DIRECTIONS = Please extract every line of the records below that contains the string "breadcrumb", copying each line in full.
-- start of SOURCE DATA --
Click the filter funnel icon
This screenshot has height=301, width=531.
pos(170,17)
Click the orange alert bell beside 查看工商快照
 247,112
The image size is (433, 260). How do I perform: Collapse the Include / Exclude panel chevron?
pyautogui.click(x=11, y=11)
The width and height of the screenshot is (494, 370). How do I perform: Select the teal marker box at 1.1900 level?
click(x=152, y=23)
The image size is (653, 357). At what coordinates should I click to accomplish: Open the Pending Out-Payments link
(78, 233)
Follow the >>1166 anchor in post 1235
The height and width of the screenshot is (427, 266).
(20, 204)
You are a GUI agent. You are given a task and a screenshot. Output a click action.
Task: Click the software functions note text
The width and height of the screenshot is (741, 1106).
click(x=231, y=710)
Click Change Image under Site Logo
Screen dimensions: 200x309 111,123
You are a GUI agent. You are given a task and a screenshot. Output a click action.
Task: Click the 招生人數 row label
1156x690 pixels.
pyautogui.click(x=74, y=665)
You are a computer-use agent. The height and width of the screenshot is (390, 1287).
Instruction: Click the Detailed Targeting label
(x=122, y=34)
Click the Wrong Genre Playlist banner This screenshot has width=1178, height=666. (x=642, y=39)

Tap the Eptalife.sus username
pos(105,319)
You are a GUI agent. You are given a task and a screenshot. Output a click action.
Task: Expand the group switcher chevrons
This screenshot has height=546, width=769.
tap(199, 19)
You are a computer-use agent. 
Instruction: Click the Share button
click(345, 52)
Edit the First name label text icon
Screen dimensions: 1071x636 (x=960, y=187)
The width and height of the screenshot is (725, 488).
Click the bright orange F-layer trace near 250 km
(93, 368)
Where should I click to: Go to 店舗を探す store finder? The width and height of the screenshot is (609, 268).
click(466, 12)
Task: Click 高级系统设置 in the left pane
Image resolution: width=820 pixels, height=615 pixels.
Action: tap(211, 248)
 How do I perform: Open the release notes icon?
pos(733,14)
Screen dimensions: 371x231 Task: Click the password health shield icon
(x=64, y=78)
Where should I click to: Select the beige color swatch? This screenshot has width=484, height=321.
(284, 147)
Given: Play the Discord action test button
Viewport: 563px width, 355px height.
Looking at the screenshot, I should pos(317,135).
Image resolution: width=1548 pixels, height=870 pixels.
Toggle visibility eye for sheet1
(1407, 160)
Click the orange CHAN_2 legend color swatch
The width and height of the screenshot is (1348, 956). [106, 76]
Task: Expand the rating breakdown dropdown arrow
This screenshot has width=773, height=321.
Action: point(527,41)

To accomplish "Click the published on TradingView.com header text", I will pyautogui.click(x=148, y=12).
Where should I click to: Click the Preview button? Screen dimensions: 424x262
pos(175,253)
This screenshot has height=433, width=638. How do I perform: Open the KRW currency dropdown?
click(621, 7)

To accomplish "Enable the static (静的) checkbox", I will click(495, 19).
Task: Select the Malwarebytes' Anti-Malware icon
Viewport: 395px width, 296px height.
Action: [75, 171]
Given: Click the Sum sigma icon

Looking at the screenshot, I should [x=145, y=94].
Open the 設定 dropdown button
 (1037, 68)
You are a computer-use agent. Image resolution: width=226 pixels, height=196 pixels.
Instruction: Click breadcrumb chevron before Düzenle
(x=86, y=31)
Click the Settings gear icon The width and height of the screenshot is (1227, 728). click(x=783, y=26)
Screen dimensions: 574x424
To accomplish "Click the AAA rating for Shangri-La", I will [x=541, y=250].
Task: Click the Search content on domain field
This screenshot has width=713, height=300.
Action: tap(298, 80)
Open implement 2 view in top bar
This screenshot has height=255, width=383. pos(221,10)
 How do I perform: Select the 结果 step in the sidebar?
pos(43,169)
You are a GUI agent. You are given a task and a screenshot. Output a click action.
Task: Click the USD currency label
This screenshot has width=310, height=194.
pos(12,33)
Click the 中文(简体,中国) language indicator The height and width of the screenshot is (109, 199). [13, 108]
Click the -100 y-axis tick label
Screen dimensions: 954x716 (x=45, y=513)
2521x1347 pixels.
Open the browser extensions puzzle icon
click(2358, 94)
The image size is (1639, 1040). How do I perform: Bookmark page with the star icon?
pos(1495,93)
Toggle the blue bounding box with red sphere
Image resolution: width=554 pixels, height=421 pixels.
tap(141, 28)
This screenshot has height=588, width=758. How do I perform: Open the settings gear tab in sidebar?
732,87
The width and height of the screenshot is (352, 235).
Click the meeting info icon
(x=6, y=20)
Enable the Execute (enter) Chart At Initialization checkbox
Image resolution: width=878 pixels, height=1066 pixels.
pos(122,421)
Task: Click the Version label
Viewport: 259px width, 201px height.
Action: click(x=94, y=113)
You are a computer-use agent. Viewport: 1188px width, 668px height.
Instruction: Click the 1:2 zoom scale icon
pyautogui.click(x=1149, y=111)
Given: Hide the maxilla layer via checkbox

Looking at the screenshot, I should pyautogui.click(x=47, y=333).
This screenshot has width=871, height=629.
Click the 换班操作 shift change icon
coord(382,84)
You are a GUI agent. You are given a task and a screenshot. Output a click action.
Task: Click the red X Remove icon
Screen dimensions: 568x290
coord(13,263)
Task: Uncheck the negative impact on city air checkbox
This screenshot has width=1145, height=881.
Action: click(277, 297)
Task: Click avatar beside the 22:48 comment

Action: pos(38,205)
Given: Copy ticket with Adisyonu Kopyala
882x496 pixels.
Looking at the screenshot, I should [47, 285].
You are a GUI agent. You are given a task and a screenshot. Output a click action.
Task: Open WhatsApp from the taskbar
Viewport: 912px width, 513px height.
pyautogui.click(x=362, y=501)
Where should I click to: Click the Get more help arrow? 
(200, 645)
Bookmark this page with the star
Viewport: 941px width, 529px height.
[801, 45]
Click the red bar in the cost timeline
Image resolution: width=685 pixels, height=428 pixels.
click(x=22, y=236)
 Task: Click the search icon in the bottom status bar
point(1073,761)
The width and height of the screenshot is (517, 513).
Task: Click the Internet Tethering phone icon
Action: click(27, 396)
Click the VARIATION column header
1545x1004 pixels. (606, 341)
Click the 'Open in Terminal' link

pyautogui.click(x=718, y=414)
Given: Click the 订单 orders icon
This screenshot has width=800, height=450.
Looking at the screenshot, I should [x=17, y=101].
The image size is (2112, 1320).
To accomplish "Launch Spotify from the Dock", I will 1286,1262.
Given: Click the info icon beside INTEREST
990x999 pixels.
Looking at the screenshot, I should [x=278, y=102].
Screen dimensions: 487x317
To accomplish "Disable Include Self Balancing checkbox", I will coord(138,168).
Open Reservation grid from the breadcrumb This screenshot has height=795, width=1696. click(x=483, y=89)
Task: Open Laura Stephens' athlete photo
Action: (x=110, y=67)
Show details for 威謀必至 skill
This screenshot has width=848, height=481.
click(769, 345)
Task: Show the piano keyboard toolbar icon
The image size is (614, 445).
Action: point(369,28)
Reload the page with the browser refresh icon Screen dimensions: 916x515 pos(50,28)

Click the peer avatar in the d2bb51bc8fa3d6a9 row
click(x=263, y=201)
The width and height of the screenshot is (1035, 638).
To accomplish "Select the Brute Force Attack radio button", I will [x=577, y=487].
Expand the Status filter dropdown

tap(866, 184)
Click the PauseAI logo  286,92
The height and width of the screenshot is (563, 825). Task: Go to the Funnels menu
-- end of SOURCE DATA --
SOLUTION TO THIS PROBLEM =
Instruction: Click breadcrumb chevron before Düzenle
Open Reservation grid from the breadcrumb This screenshot has height=795, width=1696. click(x=483, y=89)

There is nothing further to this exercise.